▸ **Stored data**
****************************************

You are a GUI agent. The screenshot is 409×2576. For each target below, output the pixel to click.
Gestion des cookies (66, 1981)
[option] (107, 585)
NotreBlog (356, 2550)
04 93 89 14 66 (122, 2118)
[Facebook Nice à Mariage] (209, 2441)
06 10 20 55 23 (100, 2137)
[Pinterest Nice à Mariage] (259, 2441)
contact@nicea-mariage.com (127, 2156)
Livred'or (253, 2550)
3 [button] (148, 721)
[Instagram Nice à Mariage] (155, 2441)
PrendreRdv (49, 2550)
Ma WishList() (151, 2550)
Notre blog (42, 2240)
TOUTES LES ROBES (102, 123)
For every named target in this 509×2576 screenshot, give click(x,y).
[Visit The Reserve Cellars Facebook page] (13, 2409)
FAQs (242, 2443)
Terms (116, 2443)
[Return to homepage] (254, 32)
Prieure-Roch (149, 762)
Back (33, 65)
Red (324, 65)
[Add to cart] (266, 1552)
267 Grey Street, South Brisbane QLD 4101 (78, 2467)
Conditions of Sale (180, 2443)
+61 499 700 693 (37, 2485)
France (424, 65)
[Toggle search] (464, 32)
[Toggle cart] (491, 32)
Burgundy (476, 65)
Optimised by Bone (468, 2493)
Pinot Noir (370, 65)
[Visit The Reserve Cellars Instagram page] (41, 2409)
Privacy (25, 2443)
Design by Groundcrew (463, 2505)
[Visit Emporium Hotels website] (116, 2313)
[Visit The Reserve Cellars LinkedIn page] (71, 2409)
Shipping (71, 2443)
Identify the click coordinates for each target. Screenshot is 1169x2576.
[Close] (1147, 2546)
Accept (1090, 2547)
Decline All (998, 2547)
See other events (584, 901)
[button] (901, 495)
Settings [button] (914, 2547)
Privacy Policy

****************************************

▸ **Required work**
Every entry, from first to last, should be written out exactly.

▸ **Solved problem**
You are a GUI agent. The screenshot is 409×2576. For each target below, output the pixel to click.
Gestion des cookies (66, 1981)
[option] (107, 585)
NotreBlog (356, 2550)
04 93 89 14 66 (122, 2118)
[Facebook Nice à Mariage] (209, 2441)
06 10 20 55 23 (100, 2137)
[Pinterest Nice à Mariage] (259, 2441)
contact@nicea-mariage.com (127, 2156)
Livred'or (253, 2550)
3 [button] (148, 721)
[Instagram Nice à Mariage] (155, 2441)
PrendreRdv (49, 2550)
Ma WishList() (151, 2550)
Notre blog (42, 2240)
TOUTES LES ROBES (102, 123)
For every named target in this 509×2576 screenshot, give click(x,y).
[Visit The Reserve Cellars Facebook page] (13, 2409)
FAQs (242, 2443)
Terms (116, 2443)
[Return to homepage] (254, 32)
Prieure-Roch (149, 762)
Back (33, 65)
Red (324, 65)
[Add to cart] (266, 1552)
267 Grey Street, South Brisbane QLD 4101 (78, 2467)
Conditions of Sale (180, 2443)
+61 499 700 693 (37, 2485)
France (424, 65)
[Toggle search] (464, 32)
[Toggle cart] (491, 32)
Burgundy (476, 65)
Optimised by Bone (468, 2493)
Pinot Noir (370, 65)
[Visit The Reserve Cellars Instagram page] (41, 2409)
Privacy (25, 2443)
Design by Groundcrew (463, 2505)
[Visit Emporium Hotels website] (116, 2313)
[Visit The Reserve Cellars LinkedIn page] (71, 2409)
Shipping (71, 2443)
Identify the click coordinates for each target. Screenshot is 1169x2576.
[Close] (1147, 2546)
Accept (1090, 2547)
Decline All (998, 2547)
See other events (584, 901)
[button] (901, 495)
Settings [button] (914, 2547)
Privacy Policy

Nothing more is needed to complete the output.